The former president pro tem of the California Senate, who lost to Senator Dianne Feinstein in the November election, is delving into the cleantech startup world as a strategic advisor to the Honolulu- and Palo Alto-based Elemental Excelerator. The accelerator selects annual cohorts of startups and funds them to build a demonstration of their technology.

The latest group of California-based companies focused on energy equity and access, tailoring products and business models to under-resourced and over-polluted neighborhoods. De León will pick up that mission and work to close what he calls “the gap between the technology space and those who need most urgently the benefits of innovative and creative thinking.”

Exposure to risk from climate change and environmental pollution tends to concentrate in low-income areas which lack the access to capital necessary to adopt new clean technologies, he said.

“It won’t be enough if only certain economic stratas have access to storage, to transportation electrification, to distributed generation or microgrids,” de León told Greentech Media. “We run the risk of making our technological advancements a very boutique-ish industry.”

With the right strategies to tailor products and reach out to these populations, not to mention hiring locally, companies could expand their reach and make a profit while doing good, he added.

Moving past posh houses with verdant lawns

“If you’re putting together your business model in a way that considers this really large population of the U.S. and frankly the world, I think that’s better for your business,” said Melissa Uhl, chief of staff and managing director for community and policy at Elemental Excelerator’s California branch.

New energy products, like Tesla sports cars or rooftop solar systems, typically start out at prices that make them a luxury item for early adopters. Over time, prices fall with scale and financing instruments develop to reduce the upfront expense. Lease or loan options still rely on a certain level of cash flow and credit score that rule out potential customers.

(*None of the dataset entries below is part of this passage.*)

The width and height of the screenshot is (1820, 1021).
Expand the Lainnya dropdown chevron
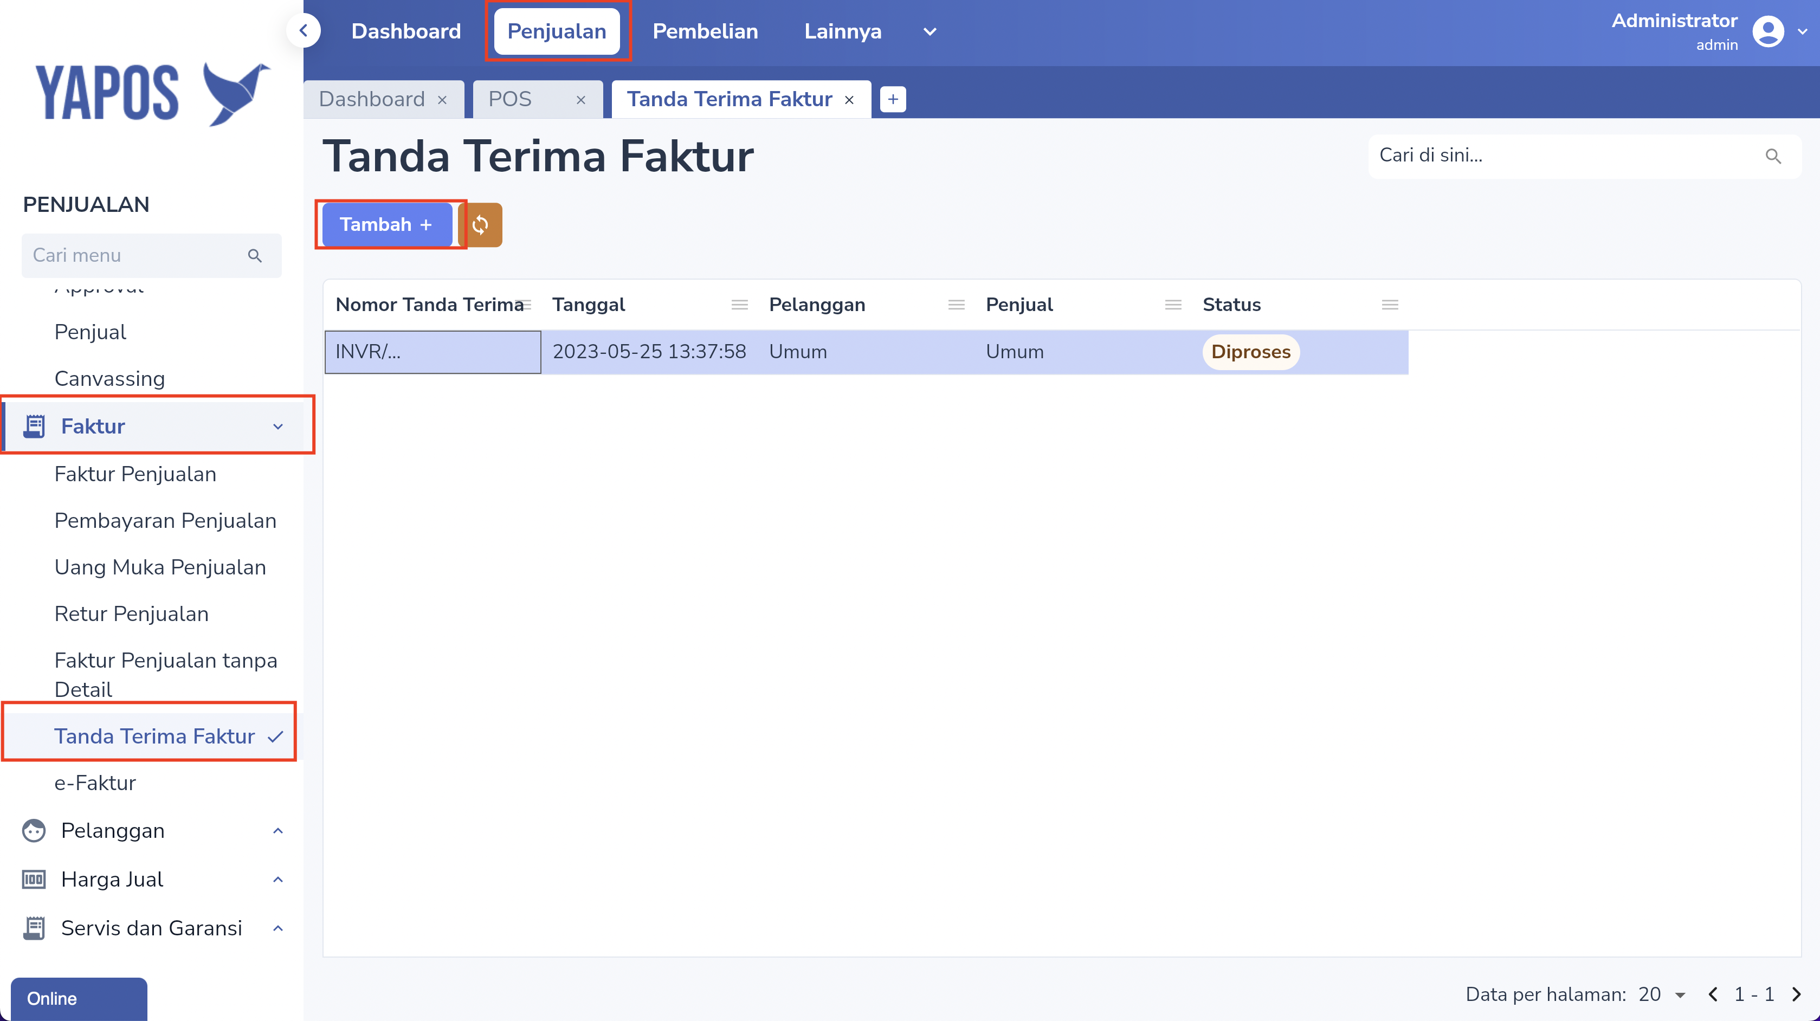930,32
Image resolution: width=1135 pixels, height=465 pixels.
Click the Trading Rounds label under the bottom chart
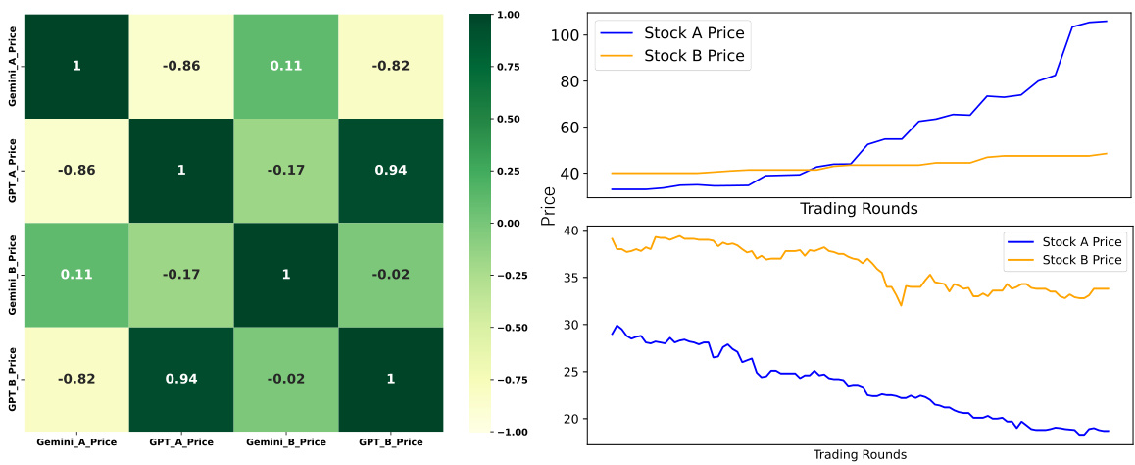tap(860, 454)
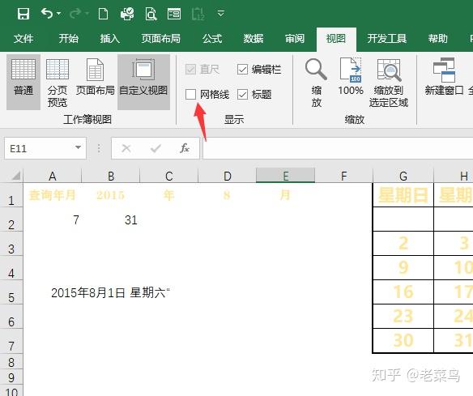
Task: Click the Save icon in quick access toolbar
Action: pyautogui.click(x=23, y=14)
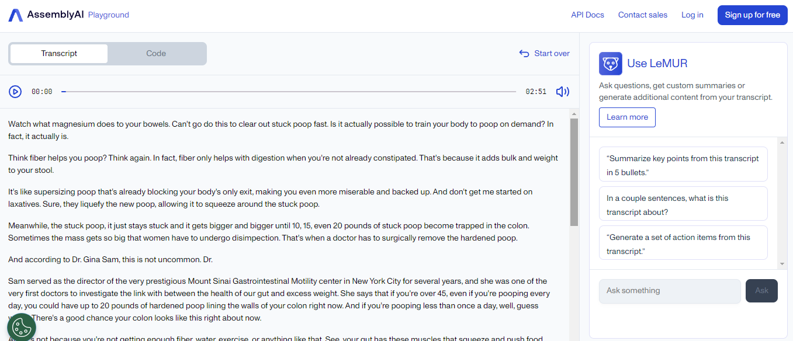Open Contact sales link
This screenshot has width=793, height=341.
[642, 15]
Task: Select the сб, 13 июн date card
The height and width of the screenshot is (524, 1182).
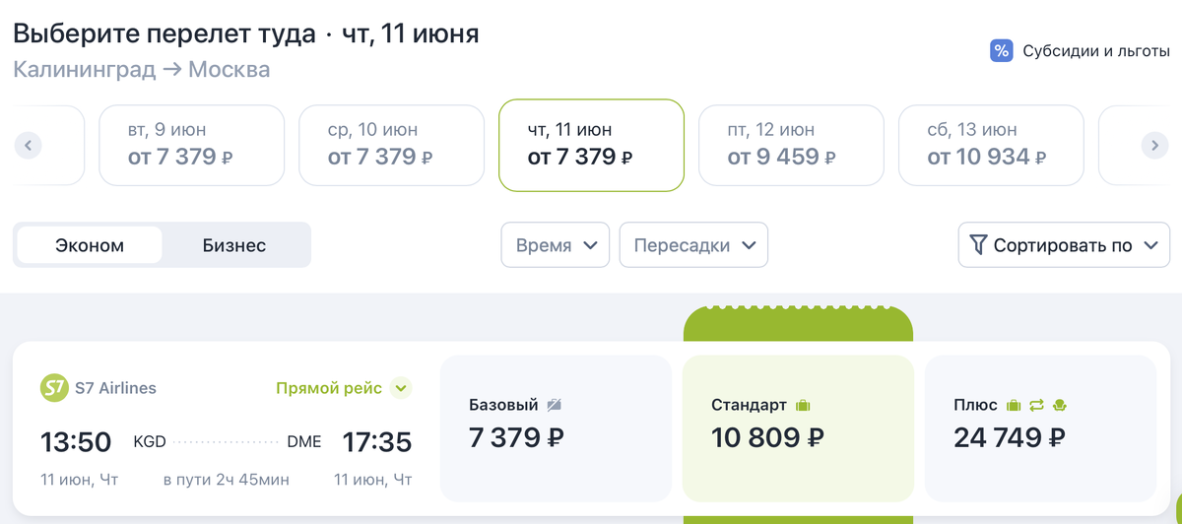Action: (991, 145)
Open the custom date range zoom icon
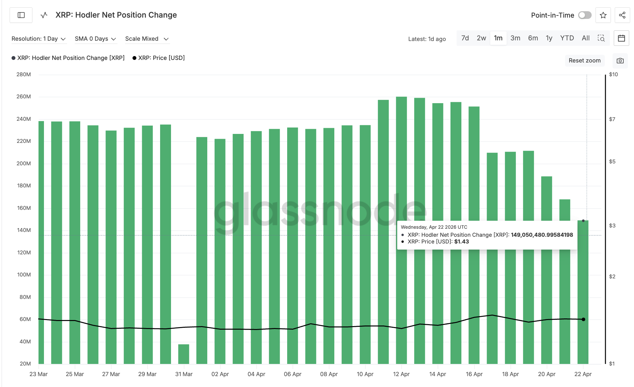This screenshot has height=387, width=634. (x=602, y=38)
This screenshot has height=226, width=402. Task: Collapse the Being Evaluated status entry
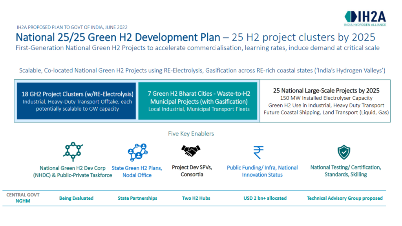coord(76,198)
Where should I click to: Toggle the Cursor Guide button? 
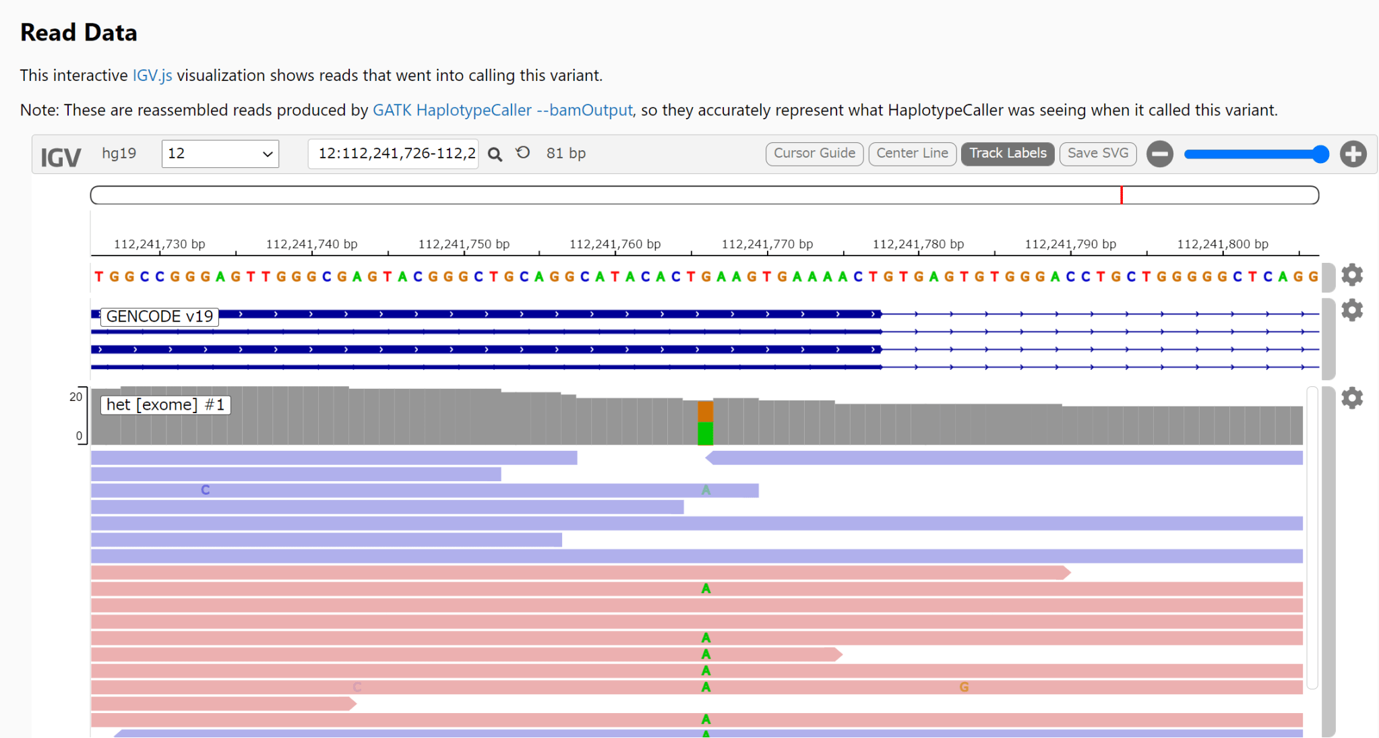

Momentum has been building in the solar industry around the energy access market, but the term usually refers to global populations that lack any access to grid power. Off-grid energy access companies obtained nearly $1.7 billion in financing by the end of 2018, according to new research by Wood Mackenzie Power & Renewables.

Low and moderate income markets get scant air-time in the cleantech industry discourse, while marketing materials reliably depict spacious, affluent homes topped with potent arrays of panels over lush, verdant lawns.

The key will be proving out whether the strategy works for fledgling startups that also have to simply survive and raise money in a tough marketplace. The current California cohort will provide several test cases. 

BlocPower, for instance, received funding to apply structured finance to install energy efficiency measures in roughly 600 small to medium size buildings in West Oakland. Solstice will offer shared solar in Stockton, to low- or moderate-income customers including renters and people with low or no available credit score.

Intervention by notable figures such as de León could brighten the industry spotlight on these opportunities, which relate to his legislative record on clean energy and environmental justice from his time in the California Senate. He wrote SB 100, which calls for carbon-free electricity by 2045, and SB 535, which dedicated a quarter of cap-and-trade revenue to low income communities especially harmed by pollution, among other laws.

“Even though I’m currently out of office at this moment of time and space, I’ll always be involved in the laws that I wrote to make sure that they are, in fact, implemented,” de León said. “In order for [communities] to meet those ambitious target goals, they’re going to need the entrepreneurial community to help them bridge that gap between what’s feasible today and what has to be invented.”

De León additionally is working with former Governor Arnold Schwarzenegger on transportation decarbonization, a thorny issue for car-dependent California. He also entered the race for a Los Angeles city council seat that will be decided in March 2020.